Disadvantages of the S Corporation:
- Lenders may require personal guarantees from corporate officers as a condition of supplying credit, thus negating the
limitation of liability.
- Conflicts or disagreements among the stockholders may immobilize decision making.
- Restrictions on the sale of stock and/or buy-back agreements included in the bylaws may prevent minority stockholders from being able to recover the value of their investment in the corporation.
- Through the processes of gifting and inheritance, stock ownership can become divided among many persons who are not
active in the business and they may become a voting block that does not support needs and decisions believed desirable by
- Over time, corporation paid benefits for stockholder-employees may become costly and exceed the ability of the business
- Employment benefits such as life insurance, health insurance, and housing costs are taxable income to stockholder
employees with 2 percent or more stock ownership and to employees who are directly related to persons owning 2 percent
or more of the corporation stock.
- If appreciated assets are owned by the corporation and the corporation is dissolved, significant income taxes on the
appreciation amount will be generated.
Connecticut’s 2011 Business Tax Climate Ranks 47th
Connecticut ranks 47th in the Tax State Business Tax Climate Index. The Index compares the states in five areas of taxation that impact business: corporate taxes; individual income taxes; sales taxes; unemployment insurance taxes; and taxes on property, including residential and commercial property. Neighboring states rank as follows: New York (50th), Massachusetts (32nd), New Hampshire (7th), Vermont (38th) and Rhode Island (42nd).
Connecticut's Individual Income Tax System
Connecticut's personal income tax system consists of three separate brackets with a top rate of 6.5% kicking in at an income level of $500,000. That top rate ranks 19th highest among states levying an individual income tax. In 2008, state-level individual income tax collections were $2,002 per person, which ranked highest nationally.

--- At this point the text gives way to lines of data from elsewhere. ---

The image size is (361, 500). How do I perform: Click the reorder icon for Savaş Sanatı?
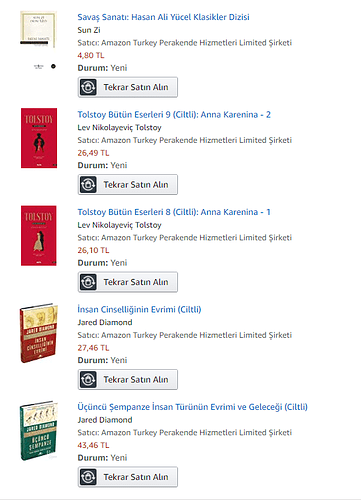pyautogui.click(x=88, y=87)
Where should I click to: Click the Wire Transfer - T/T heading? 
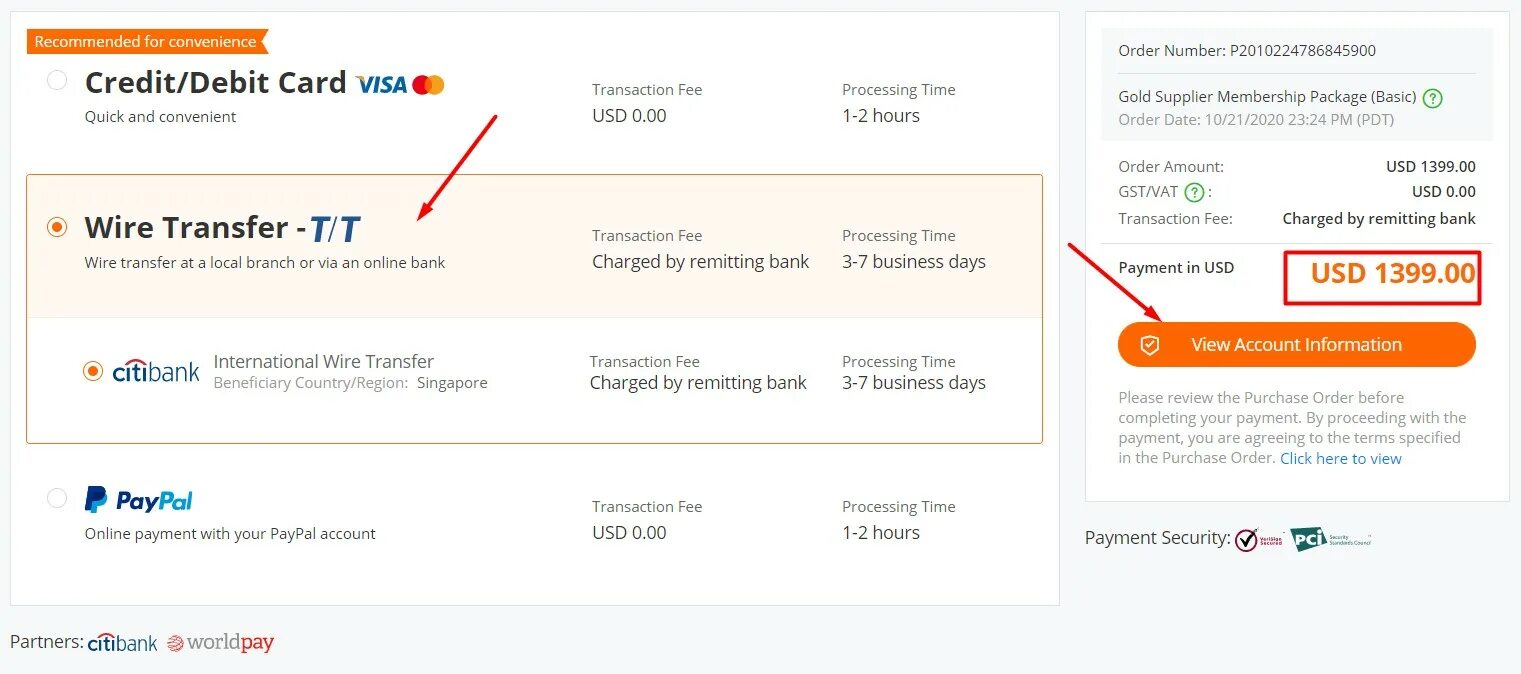coord(222,228)
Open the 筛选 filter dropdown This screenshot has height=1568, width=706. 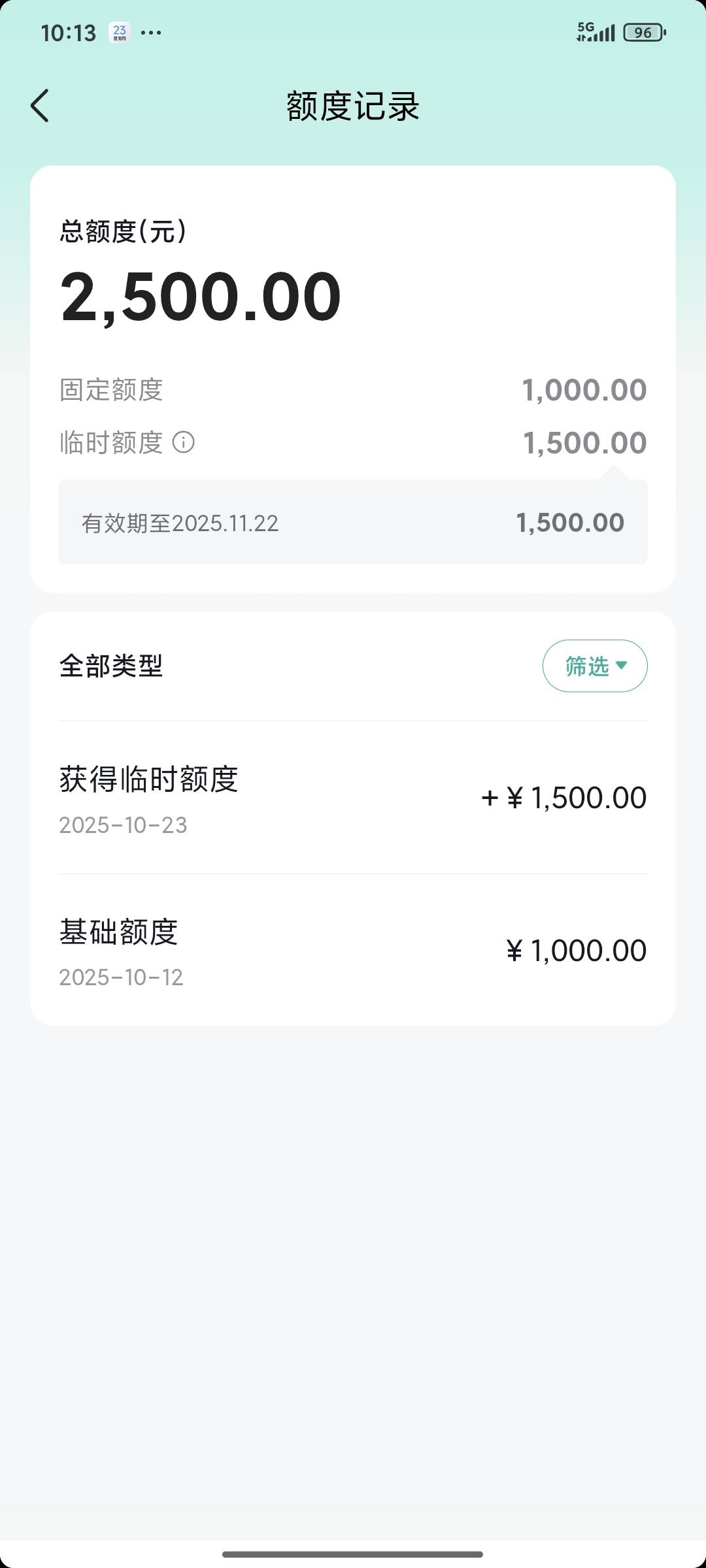tap(595, 666)
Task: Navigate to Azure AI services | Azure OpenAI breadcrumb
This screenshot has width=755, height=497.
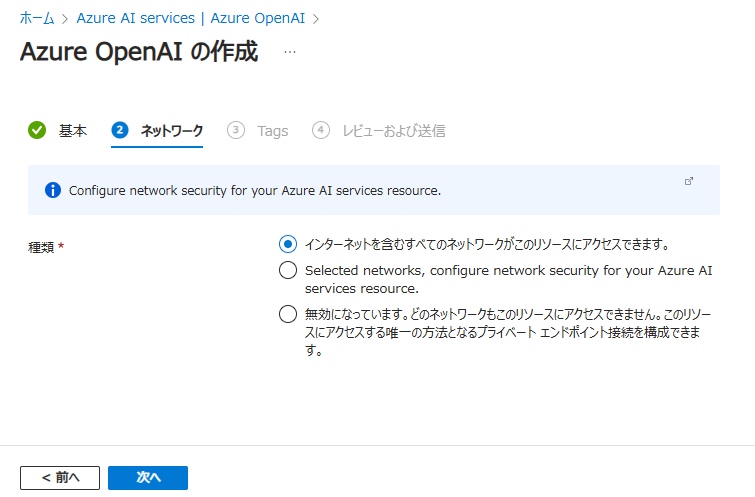Action: pos(191,18)
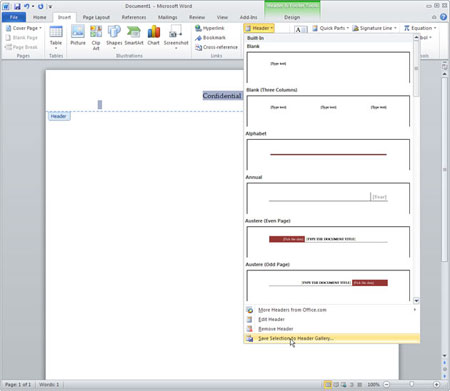This screenshot has height=391, width=450.
Task: Open the Cover Page dropdown
Action: point(24,28)
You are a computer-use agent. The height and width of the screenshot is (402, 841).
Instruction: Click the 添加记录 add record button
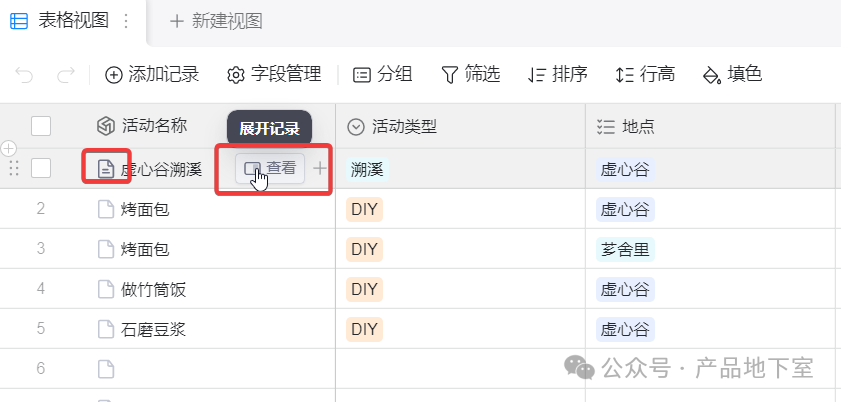[x=152, y=74]
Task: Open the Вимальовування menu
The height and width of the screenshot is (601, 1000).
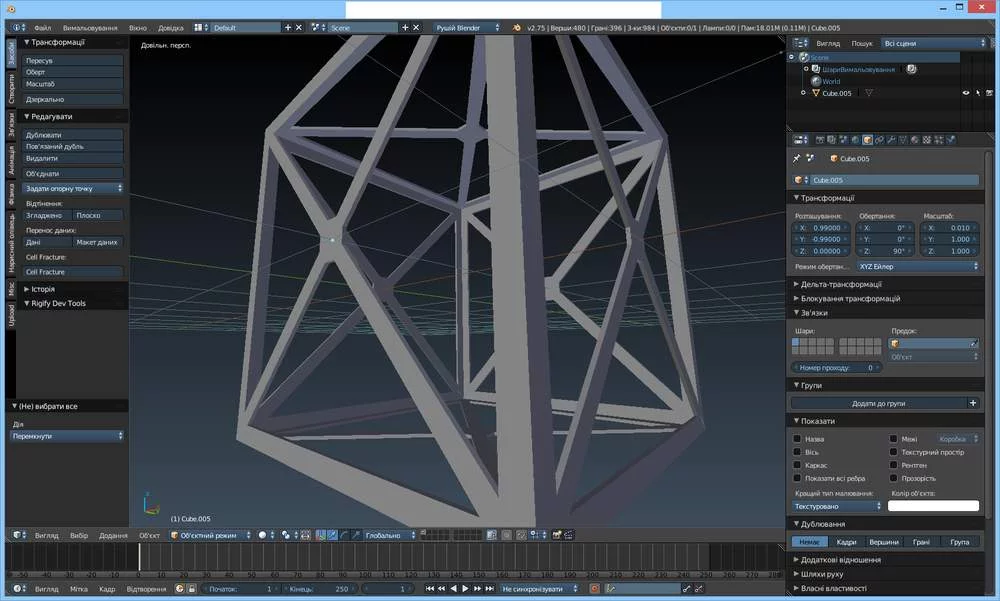Action: pos(92,28)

Connecticut's Corporate Income Tax System
Connecticut's corporate tax structure consists of a flat rate of 7.5% on all corporate income. Among states levying corporate income taxes, Connecticut's rate ranks 22nd highest nationally. In 2008, state-level corporate tax collections (excluding local taxes) were $153 per capita, ranked 20th highest among states that tax corporate income.
Connecticut Sales and Excise Taxes
Connecticut levies a 6% general sales or use tax on consumers, above the national median of 5.85%. In 2007 combined state and local general and selective sales tax collections were $1,424 per person, which ranked 21st highest nationally. Connecticut's gasoline tax stands at 41.9 cents per gallon (4th highest nationally), while its cigarette tax stands at $3.00 per pack of twenty (2nd highest). Additionally, Connecticut levies a 5.8% gross receipts earnings tax on oil companies, which is collected at wholesale. The sales tax was adopted in 1947, the gasoline tax in 1921 and the cigarette tax in 1935.